Assignment =>
All the entries that follow are to be returned exactly.

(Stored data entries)
********************
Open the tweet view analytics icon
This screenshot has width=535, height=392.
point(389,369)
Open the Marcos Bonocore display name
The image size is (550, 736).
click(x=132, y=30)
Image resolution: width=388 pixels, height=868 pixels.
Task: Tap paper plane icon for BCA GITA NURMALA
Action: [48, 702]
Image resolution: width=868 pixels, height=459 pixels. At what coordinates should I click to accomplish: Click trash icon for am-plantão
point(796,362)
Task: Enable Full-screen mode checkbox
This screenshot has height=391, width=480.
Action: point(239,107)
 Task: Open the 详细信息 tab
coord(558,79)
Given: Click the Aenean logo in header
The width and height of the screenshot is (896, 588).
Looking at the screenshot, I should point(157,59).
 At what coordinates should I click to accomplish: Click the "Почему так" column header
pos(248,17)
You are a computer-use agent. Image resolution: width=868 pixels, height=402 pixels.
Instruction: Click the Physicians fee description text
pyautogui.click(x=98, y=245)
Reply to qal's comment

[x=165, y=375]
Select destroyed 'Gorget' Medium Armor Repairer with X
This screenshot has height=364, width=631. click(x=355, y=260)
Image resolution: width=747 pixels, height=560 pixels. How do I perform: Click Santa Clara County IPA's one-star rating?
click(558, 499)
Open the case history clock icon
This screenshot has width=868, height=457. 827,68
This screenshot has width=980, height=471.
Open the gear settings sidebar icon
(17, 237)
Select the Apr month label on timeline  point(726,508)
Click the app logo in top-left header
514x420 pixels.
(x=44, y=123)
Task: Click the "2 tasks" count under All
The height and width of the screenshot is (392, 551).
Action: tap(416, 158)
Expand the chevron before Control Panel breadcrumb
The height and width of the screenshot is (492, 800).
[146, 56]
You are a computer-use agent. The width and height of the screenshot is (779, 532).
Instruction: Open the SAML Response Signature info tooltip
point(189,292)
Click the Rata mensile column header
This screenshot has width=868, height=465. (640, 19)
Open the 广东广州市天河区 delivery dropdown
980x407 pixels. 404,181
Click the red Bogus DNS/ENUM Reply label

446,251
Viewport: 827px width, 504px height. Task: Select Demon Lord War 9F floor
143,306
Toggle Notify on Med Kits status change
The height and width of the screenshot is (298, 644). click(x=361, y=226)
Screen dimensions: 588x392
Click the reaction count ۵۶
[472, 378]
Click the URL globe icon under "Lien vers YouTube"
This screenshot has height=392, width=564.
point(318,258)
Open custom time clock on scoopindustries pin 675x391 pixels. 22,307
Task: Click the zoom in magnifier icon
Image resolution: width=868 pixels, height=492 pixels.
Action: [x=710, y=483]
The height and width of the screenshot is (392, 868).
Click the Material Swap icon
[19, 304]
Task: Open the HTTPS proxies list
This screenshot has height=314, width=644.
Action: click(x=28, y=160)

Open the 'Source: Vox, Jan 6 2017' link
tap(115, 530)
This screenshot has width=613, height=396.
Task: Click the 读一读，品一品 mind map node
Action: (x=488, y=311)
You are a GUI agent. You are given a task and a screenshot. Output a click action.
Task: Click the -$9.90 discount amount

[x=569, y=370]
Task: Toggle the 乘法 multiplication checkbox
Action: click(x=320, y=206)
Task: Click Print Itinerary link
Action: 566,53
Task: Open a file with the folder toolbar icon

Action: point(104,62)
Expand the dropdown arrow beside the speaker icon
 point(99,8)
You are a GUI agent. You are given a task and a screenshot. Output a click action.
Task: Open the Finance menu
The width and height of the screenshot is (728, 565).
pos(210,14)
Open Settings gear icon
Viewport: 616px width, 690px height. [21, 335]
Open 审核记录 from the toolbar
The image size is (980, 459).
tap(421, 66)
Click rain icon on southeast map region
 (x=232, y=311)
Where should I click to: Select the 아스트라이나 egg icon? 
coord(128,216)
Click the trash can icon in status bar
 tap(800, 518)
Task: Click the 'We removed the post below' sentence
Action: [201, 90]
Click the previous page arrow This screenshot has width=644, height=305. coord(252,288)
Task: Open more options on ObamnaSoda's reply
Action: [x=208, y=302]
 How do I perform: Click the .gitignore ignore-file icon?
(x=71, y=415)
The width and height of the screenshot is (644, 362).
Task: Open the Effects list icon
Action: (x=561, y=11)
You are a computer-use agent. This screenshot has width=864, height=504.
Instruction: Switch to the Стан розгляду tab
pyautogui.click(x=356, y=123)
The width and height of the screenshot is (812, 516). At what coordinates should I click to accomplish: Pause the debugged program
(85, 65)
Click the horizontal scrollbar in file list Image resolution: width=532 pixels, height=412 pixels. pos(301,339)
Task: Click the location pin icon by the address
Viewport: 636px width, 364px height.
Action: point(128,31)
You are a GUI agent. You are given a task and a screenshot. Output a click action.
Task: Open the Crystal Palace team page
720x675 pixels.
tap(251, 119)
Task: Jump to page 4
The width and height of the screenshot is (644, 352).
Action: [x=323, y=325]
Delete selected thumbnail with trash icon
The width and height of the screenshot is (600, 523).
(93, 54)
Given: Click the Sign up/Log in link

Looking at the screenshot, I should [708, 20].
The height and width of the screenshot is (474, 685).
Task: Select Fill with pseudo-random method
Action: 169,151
********************
Solution to this problem =>
Open the tweet view analytics icon
This screenshot has width=535, height=392.
point(389,369)
Open the Marcos Bonocore display name
The image size is (550, 736).
click(x=132, y=30)
Image resolution: width=388 pixels, height=868 pixels.
Task: Tap paper plane icon for BCA GITA NURMALA
Action: [48, 702]
Image resolution: width=868 pixels, height=459 pixels. At what coordinates should I click to accomplish: Click trash icon for am-plantão
point(796,362)
Task: Enable Full-screen mode checkbox
This screenshot has height=391, width=480.
Action: point(239,107)
 Task: Open the 详细信息 tab
coord(558,79)
Given: Click the Aenean logo in header
The width and height of the screenshot is (896, 588).
Looking at the screenshot, I should point(157,59).
 At what coordinates should I click to accomplish: Click the "Почему так" column header
pos(248,17)
You are a computer-use agent. Image resolution: width=868 pixels, height=402 pixels.
Instruction: Click the Physicians fee description text
pyautogui.click(x=98, y=245)
Reply to qal's comment

[x=165, y=375]
Select destroyed 'Gorget' Medium Armor Repairer with X
This screenshot has height=364, width=631. click(x=355, y=260)
Image resolution: width=747 pixels, height=560 pixels. How do I perform: Click Santa Clara County IPA's one-star rating?
click(558, 499)
Open the case history clock icon
This screenshot has width=868, height=457. 827,68
This screenshot has width=980, height=471.
Open the gear settings sidebar icon
(17, 237)
Select the Apr month label on timeline  point(726,508)
Click the app logo in top-left header
514x420 pixels.
(x=44, y=123)
Task: Click the "2 tasks" count under All
The height and width of the screenshot is (392, 551).
Action: tap(416, 158)
Expand the chevron before Control Panel breadcrumb
The height and width of the screenshot is (492, 800).
[146, 56]
You are a computer-use agent. The width and height of the screenshot is (779, 532).
Instruction: Open the SAML Response Signature info tooltip
point(189,292)
Click the Rata mensile column header
This screenshot has width=868, height=465. (640, 19)
Open the 广东广州市天河区 delivery dropdown
980x407 pixels. 404,181
Click the red Bogus DNS/ENUM Reply label

446,251
Viewport: 827px width, 504px height. Task: Select Demon Lord War 9F floor
143,306
Toggle Notify on Med Kits status change
The height and width of the screenshot is (298, 644). click(x=361, y=226)
Screen dimensions: 588x392
Click the reaction count ۵۶
[472, 378]
Click the URL globe icon under "Lien vers YouTube"
This screenshot has height=392, width=564.
point(318,258)
Open custom time clock on scoopindustries pin 675x391 pixels. 22,307
Task: Click the zoom in magnifier icon
Image resolution: width=868 pixels, height=492 pixels.
Action: [x=710, y=483]
The height and width of the screenshot is (392, 868).
Click the Material Swap icon
[19, 304]
Task: Open the HTTPS proxies list
This screenshot has height=314, width=644.
Action: click(x=28, y=160)

Open the 'Source: Vox, Jan 6 2017' link
tap(115, 530)
This screenshot has width=613, height=396.
Task: Click the 读一读，品一品 mind map node
Action: (x=488, y=311)
You are a GUI agent. You are given a task and a screenshot. Output a click action.
Task: Click the -$9.90 discount amount

[x=569, y=370]
Task: Toggle the 乘法 multiplication checkbox
Action: click(x=320, y=206)
Task: Click Print Itinerary link
Action: 566,53
Task: Open a file with the folder toolbar icon

Action: point(104,62)
Expand the dropdown arrow beside the speaker icon
 point(99,8)
You are a GUI agent. You are given a task and a screenshot. Output a click action.
Task: Open the Finance menu
The width and height of the screenshot is (728, 565).
pos(210,14)
Open Settings gear icon
Viewport: 616px width, 690px height. [21, 335]
Open 审核记录 from the toolbar
The image size is (980, 459).
tap(421, 66)
Click rain icon on southeast map region
 (x=232, y=311)
Where should I click to: Select the 아스트라이나 egg icon? 
coord(128,216)
Click the trash can icon in status bar
 tap(800, 518)
Task: Click the 'We removed the post below' sentence
Action: [201, 90]
Click the previous page arrow This screenshot has width=644, height=305. coord(252,288)
Task: Open more options on ObamnaSoda's reply
Action: [x=208, y=302]
 How do I perform: Click the .gitignore ignore-file icon?
(x=71, y=415)
The width and height of the screenshot is (644, 362).
Task: Open the Effects list icon
Action: (x=561, y=11)
You are a computer-use agent. This screenshot has width=864, height=504.
Instruction: Switch to the Стан розгляду tab
pyautogui.click(x=356, y=123)
The width and height of the screenshot is (812, 516). At what coordinates should I click to accomplish: Pause the debugged program
(85, 65)
Click the horizontal scrollbar in file list Image resolution: width=532 pixels, height=412 pixels. pos(301,339)
Task: Click the location pin icon by the address
Viewport: 636px width, 364px height.
Action: point(128,31)
You are a GUI agent. You are given a task and a screenshot. Output a click action.
Task: Open the Crystal Palace team page
720x675 pixels.
tap(251, 119)
Task: Jump to page 4
The width and height of the screenshot is (644, 352).
Action: [x=323, y=325]
Delete selected thumbnail with trash icon
The width and height of the screenshot is (600, 523).
(93, 54)
Given: Click the Sign up/Log in link

Looking at the screenshot, I should [708, 20].
The height and width of the screenshot is (474, 685).
Task: Select Fill with pseudo-random method
Action: 169,151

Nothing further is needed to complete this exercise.